Antes da fuga do jovem casal, entende-se os anseios desses adolescentes. Os dois produtos de lares disfuncionais: Lund é órfão de mãe, sofre com a distância do pai e a solidão, enquanto Monika vive uma realidade instável dado o alcoolismo e violência paterna. Seus pais parecem confortáveis com a situação na minúscula moradia que acomoda a família, o que revolta a garota. Ela ainda sofre constantemente assédio físico no trabalho. Apesar de duramente ter aprendido a lidar com a situação naturalizada no seu contexto, ela reage. Monika é inconformada, mas ela tem todos os motivos para isso.

Harry é o passe para a adolescente ser finalmente livre. Já ela, é o fôlego necessário na vida do garoto. O casal desfruta a emancipação juntos de uma vida sem responsabilidades além de satisfazer as próprias vontades. Eles debocham da antiga realidade em uma sociedade que só os repele.

“A primavera chegou. Você notou?”

Para Bergman, as paisagens naturais são sempre palco desse exercício pleno da vontade. Seja a intensidade do primeiro amor, momentos com um amante ou como aqui, a aventura de fugir com uma paixão das dificuldades que a vida marginalizada impõe. É interessante observar a constante associação feita pelo cineasta do verão com a intensidade da juventude. Seus personagens ambicionam o calor da estação assim como a própria liberdade.

No entanto, com o tempo as consequências resultantes da atitude inconsequente vêm à tona. Monika percebe que a liberdade não lhe trará uma vida farta, assim como sua realidade de operária também não. No fim, eles precisam se render as convenções da existência coletiva.

A gravidez inesperada coloca os jovens nas amarras sociais, casar e trabalhar. Entretanto, Monika rejeita a responsabilidade. Não há qualquer mudança esdrúxula depois da maternidade, pelo contrário, a garota reclama das mudanças do corpo, da impossibilidade de curtir a vida. Não existe o discurso fantasioso do se tornar mãe, onde não existe mais a mulher para além daquele novo ser. A jovem permanece com sede pela liberdade, sonha com roupas, festas, mas sente alívio ao ficar em casa sozinha quando o marido vai trabalhar e a filha ser cuidada pela tia.

Aliás, o desenvolvimento acerca assunto é muito marcante. Diferente da ilusória ideia social, a maternidade como algo sublime capaz de iluminar. Monika não tem naturalidade para a coisa, procura soluções para se esquivar por alguns momentos do árduo trabalho de cuidar de um bebê, em função de continuar sua vida, alimentar suas vontades ou exercer a própria sexualidade. Na narrativa, a maternidade não é usada para impor a mudança de comportamento dela, mas realçar a idealização imposta pela sociedade. Essa ideia é brilhantemente expressa em um dos close-up mais poderosos do cinema. Nas cenas finais, quando a personagem está em um bar e um homem acende seu cigarro, ela olha fixamente para o espectador como quem o desafia. Ali se entende a profundidade daquela mulher.

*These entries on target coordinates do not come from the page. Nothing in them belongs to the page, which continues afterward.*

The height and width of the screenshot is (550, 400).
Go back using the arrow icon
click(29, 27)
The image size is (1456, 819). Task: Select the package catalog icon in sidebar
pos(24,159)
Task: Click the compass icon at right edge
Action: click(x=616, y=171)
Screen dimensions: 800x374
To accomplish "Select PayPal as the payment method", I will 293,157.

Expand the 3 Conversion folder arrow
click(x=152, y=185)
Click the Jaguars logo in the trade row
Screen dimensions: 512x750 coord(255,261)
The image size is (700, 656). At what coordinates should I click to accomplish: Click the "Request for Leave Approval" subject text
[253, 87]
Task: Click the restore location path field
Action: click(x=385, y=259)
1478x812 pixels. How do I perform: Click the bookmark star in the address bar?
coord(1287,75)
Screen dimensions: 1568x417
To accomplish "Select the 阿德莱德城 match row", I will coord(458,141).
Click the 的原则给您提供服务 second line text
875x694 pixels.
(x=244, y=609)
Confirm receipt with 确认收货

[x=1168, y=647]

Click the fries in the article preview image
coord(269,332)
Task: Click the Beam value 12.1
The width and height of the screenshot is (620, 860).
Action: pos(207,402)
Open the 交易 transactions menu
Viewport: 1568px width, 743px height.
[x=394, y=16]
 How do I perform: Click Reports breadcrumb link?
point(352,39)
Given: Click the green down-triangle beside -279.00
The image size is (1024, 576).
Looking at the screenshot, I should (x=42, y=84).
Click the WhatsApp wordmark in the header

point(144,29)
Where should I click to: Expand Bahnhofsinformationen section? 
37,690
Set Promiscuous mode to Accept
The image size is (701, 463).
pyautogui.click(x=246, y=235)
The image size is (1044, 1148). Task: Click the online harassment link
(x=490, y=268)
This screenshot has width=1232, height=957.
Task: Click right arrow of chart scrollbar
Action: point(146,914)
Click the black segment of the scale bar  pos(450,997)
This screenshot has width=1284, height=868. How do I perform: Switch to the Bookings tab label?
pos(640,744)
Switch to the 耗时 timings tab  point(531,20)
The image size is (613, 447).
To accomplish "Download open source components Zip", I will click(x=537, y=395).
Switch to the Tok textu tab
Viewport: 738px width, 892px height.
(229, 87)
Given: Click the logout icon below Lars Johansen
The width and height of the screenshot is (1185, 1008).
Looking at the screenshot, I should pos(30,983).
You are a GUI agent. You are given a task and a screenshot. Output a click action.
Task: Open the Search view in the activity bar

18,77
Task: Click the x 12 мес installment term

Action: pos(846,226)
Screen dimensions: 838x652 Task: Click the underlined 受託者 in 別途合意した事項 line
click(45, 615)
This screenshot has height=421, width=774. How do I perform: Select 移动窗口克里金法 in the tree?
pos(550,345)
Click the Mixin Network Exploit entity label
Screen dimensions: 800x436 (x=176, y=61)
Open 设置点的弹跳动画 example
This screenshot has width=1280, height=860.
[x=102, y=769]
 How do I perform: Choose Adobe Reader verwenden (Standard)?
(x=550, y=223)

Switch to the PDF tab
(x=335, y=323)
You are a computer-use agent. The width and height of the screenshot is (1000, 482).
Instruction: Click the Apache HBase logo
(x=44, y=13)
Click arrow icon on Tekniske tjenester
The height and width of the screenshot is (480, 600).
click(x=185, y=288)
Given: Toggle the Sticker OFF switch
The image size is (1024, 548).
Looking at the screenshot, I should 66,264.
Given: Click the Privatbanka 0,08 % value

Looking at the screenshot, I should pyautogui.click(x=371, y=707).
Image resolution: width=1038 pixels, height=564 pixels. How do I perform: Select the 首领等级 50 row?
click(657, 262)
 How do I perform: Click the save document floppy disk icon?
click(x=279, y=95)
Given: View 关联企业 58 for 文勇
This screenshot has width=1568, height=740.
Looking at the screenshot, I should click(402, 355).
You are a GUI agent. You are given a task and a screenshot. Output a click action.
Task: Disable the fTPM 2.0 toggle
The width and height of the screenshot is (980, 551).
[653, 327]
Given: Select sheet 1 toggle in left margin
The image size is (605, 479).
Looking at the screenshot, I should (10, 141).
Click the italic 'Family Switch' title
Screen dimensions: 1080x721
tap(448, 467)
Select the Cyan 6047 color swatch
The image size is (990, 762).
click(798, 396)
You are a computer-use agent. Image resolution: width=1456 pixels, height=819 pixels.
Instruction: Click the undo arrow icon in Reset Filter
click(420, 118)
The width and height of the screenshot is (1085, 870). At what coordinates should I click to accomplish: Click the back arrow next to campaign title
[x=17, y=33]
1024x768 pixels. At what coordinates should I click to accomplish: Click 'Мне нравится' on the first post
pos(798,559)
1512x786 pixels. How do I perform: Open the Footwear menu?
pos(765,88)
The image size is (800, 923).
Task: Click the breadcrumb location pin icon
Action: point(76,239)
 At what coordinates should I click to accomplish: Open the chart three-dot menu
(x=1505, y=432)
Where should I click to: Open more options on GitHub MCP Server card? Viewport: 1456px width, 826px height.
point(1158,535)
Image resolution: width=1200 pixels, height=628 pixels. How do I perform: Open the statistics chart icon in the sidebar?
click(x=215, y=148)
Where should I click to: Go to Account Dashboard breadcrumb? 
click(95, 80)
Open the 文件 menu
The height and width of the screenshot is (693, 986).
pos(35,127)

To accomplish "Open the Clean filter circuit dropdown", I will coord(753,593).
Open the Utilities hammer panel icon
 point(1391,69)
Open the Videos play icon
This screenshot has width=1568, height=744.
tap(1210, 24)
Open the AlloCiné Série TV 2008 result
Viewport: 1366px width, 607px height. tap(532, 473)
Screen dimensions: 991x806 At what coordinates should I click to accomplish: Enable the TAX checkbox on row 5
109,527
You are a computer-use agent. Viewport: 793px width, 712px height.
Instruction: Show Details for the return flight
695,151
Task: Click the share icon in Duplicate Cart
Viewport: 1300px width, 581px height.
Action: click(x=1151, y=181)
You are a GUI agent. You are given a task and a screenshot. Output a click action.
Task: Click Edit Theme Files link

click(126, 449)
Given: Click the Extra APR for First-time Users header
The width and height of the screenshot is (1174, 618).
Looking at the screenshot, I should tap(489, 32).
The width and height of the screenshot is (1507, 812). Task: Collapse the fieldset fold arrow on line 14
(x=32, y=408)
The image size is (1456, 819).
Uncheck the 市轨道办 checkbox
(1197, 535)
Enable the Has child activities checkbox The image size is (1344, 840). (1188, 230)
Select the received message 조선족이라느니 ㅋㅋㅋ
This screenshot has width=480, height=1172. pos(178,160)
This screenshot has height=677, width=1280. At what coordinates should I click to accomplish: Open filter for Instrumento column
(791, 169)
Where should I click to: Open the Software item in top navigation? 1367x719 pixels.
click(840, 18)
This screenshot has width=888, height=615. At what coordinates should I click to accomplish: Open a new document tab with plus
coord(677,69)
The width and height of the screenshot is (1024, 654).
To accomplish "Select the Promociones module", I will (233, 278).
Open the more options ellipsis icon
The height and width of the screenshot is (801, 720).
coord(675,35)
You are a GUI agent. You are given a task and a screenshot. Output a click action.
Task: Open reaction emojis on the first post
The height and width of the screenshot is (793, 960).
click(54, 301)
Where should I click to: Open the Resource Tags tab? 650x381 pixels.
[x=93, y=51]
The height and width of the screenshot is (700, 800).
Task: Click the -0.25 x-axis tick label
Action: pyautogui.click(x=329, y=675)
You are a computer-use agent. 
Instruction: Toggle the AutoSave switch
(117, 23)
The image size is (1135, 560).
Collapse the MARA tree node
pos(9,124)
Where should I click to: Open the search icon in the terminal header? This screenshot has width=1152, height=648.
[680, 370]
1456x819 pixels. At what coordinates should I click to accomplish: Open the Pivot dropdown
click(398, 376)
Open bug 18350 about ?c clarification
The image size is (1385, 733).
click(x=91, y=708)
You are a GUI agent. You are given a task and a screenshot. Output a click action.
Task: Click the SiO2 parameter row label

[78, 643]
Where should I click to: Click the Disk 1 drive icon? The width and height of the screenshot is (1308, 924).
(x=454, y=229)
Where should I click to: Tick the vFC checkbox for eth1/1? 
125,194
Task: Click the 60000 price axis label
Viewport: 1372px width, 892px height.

O declínio do relacionamento do casal diante das convenções burguesas aceitas por Lund acaba gerando dúbio entendimento da figura de Monika. De fato, a garota pode ser vista como fútil, egoísta nas suas relações, porém o olhar mais atento não se deixa levar pela talvez proposital falta de simpatia da protagonista. Monika respeita muito mais a si que aos outros. Ela vive às sombras, mas não aceita o que impõem a ela. Como toda mulher, é antipática pela sua oposição. No seu argumento, a vida já é difícil o suficiente para ser completamente passiva quanto ao próprio destino. O seu inconformismo, confundido por futilidade, fala muito mais sobre a sociedade em que a garota vive, que sobre sua personalidade.

A inquietude sem idealismo dessa personagem é o êxito do filme. A obra antes marcada pela exploração do erotismo, a possibilidade de assistir Harriet Andersson caminhar nua para mergulhar no mar, o despertar sexual do personagem masculino, a sensualidade da juventude, hoje é a possibilidade de ver Monika como a heroína, aprender com ela a desafiar quem a objetifica e viver à sua própria maneira. E como na cena final, resta ao espectador olhar para a protagonista como Harry ao lembrar do verão ao seu lado, porém para além da carne, mas como símbolo de resistência.